Let’s take a closer look at the BYOD trend, what it means for your business, and how you can maximize its effectiveness.
What is BYOD?
Simply, a company that embraces a BYOD policy allows employees to use their own devices – laptops, smartphones, and tablets, for example – in their work environment. Users are free to use gadgets of their own choosing, limited only by whatever BYOD policies are put in place.
Here are some of the significant findings about BYOD, according to the Microsoft Security Blog:
- 53% of organizations officially condone BYOD in some way, but less than half of them provide any financial subsidy for users who supply their own equipment.
- 22% of organizations allow personal devices to be used, but require that they be managed by the company IT personnel.
- Cost savings resulting from employees using their own PCs and mobile devices may be offset by increased IT support and security costs.
- A majority of companies are somewhat or very concerned about the risk of data breaches or intellectual property leaks.
For organizations to embrace and implement BYOD, there has to be a compelling business case to support it and the rewards must outweigh the risks. Here are a few of them:
Benefits for Your Employees
Your employees will gladly embrace a BYOD policy, which means they get to use devices and applications that are more familiar to them. Being able to choose which hardware and platforms creates more satisfied and productive workers.
According to a recent iPass survey, employees who are allowed to use their own devices enjoy increased mobility, higher job satisfaction, and improvements in efficiency and productivity. This also relates to benefits for the organization – the survey of 1,100 mobile workers showed that “employees who use mobile devices for both work and personal issues put in 240 more hours per year than those who do not.”

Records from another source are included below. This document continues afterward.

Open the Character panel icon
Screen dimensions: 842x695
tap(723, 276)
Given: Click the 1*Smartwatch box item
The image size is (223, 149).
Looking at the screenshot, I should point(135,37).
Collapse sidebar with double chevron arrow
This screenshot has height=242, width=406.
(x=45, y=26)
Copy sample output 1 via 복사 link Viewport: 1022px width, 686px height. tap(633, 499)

Benefits for Your IT Investment
Because employees are responsible for the maintenance and upkeep of the devices they personally own, your Information Technology vendor will probably like BYOD for a number of reasons:
- simplified infrastructure to maintain
- reduction in ongoing end-user device management, troubleshooting and support
- time to focus on more strategic initiatives.

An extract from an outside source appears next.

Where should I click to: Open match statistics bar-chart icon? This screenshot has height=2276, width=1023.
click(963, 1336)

One downside: IT personnel have to be familiar with a broad range of devices in order to get them connected to company resources, or be able to provide any support at all. This is why all our technicians are well-versed in all mobile devices.
Benefits for Your Business
A progressive BYOD policy can help to attract and retain top performers, who seek flexibility in their work arrangements and often are willing to put in time outside of traditional work hours.
Another consideration: training time is reduced, and employees are more efficient and productive — benefits that can directly impact your bottom line.
For organizations that embrace BYOD, individual users (employees) tend to upgrade to the latest hardware, and migrate to the newest software platforms much more quickly than companies. The business gets to take advantage of cutting edge technology without the pain and expense of a massive hardware refresh or software upgrade.